• India plans to release a discussion paper on its cryptocurrency policy before September.

  • The paper seeks stakeholder feedback on cryptocurrency regulatory approaches.

  • The 1% TDS rate on cryptocurrencies remains unchanged for the fiscal year 2024-2025.

Economic Affairs Secretary Ajay Seth revealed that India will release a discussion paper on its cryptocurrency policy before September. This document seeks stakeholder feedback and will outline potential regulatory frameworks beyond the current focus on anti-money laundering (AML) and counter-terrorism financing (CTF) standards. According to the local news outlet, this paper will also have suggestions for the remit of regulations for cryptocurrencies in India.

The Reserve Bank of India (RBI) and the Securities and Exchange Board of India (SEBI) will play central roles in the policy review. The RBI has shown concerns over the macroeconomic risks led by digital assets and stands for strict actions. In contrast, SEBI supports a regulatory approach and proposes that oversight be distributed among multiple authorities.

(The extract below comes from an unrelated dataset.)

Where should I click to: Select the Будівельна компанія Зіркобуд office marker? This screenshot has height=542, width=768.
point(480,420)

Meanwhile, India’s Finance Minister Nirmala Sitharaman has reaffirmed the 1% Tax Deducted at Source (TDS) rate on cryptocurrencies for the fiscal year 2024-2025, maintaining the current tax framework for the sector.

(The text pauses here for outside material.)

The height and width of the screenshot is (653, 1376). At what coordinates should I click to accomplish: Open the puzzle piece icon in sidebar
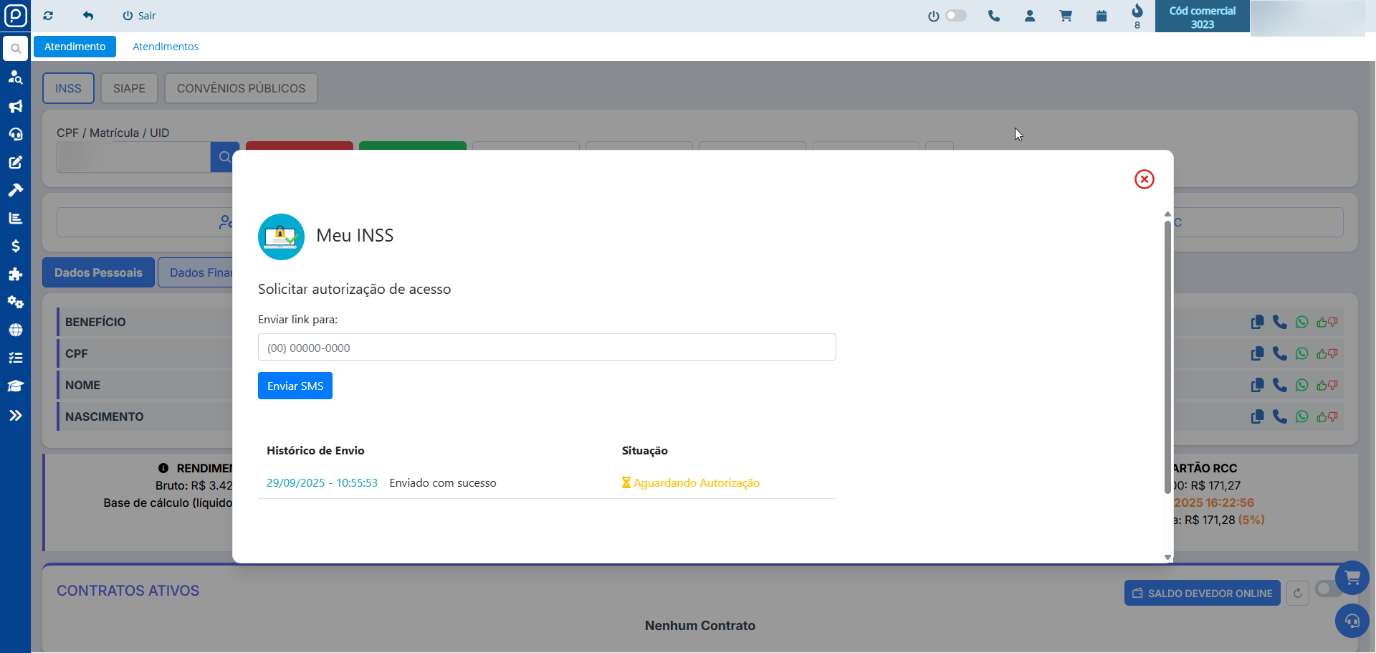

India’s Past Stance on Crypto Legislation

Despite ongoing discussions, India has yet to introduce comprehensive crypto legislation. The government had previously drafted a bill in 2021 proposing a ban on cryptocurrencies, but it has yet to be introduced. Also, the recent extension of AML and CTF standards to crypto-assets and intermediaries marks a significant step in aligning with global regulatory practices.

This move follows India’s support for a global regulatory framework under the G20. It also comes as other nations, such as the United States, explore significant regulatory changes in the cryptocurrency market.